- Directions
Write the data below out exactly as it stands. Do not include the pictures.

- Data for processing

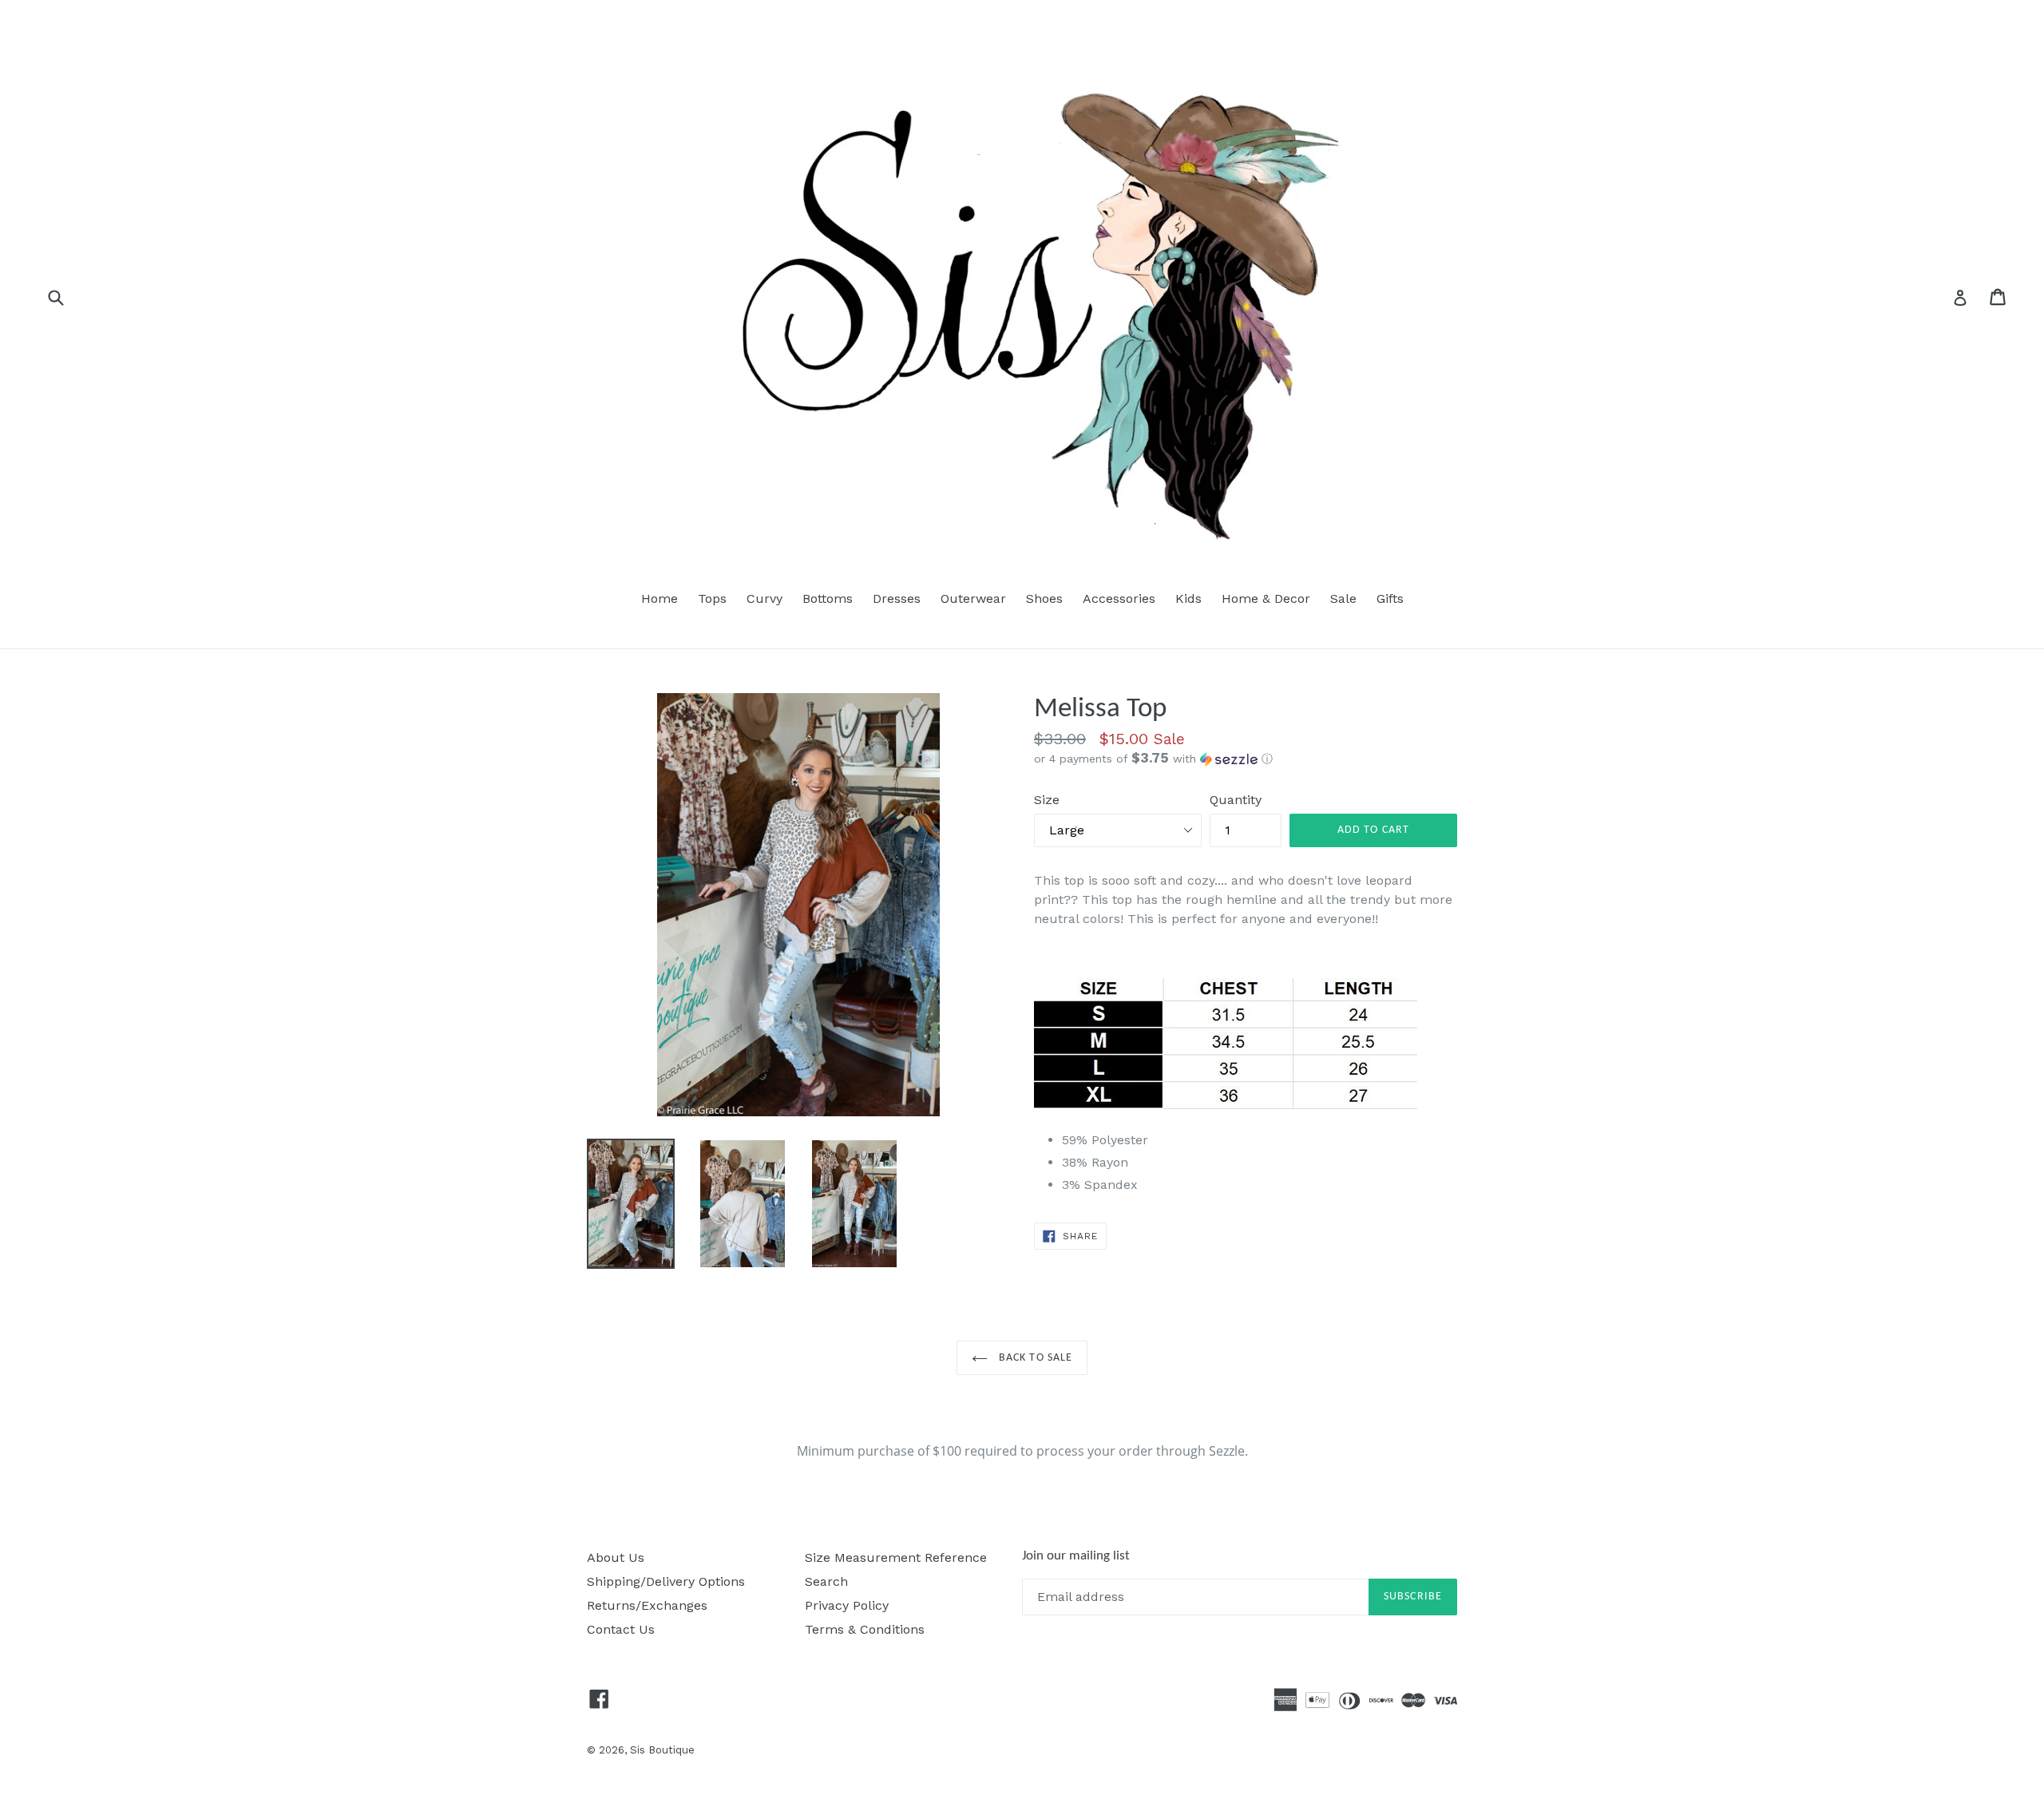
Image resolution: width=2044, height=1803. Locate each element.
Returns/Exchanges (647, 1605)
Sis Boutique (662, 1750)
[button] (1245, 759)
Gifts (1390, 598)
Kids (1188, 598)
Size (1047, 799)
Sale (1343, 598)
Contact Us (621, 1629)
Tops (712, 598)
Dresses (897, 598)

- Response
Image resolution: width=2044, height=1803. Locate each element.
Returns/Exchanges (647, 1605)
Sis Boutique (662, 1750)
[button] (1245, 759)
Gifts (1390, 598)
Kids (1188, 598)
Size (1047, 799)
Sale (1343, 598)
Contact Us (621, 1629)
Tops (712, 598)
Dresses (897, 598)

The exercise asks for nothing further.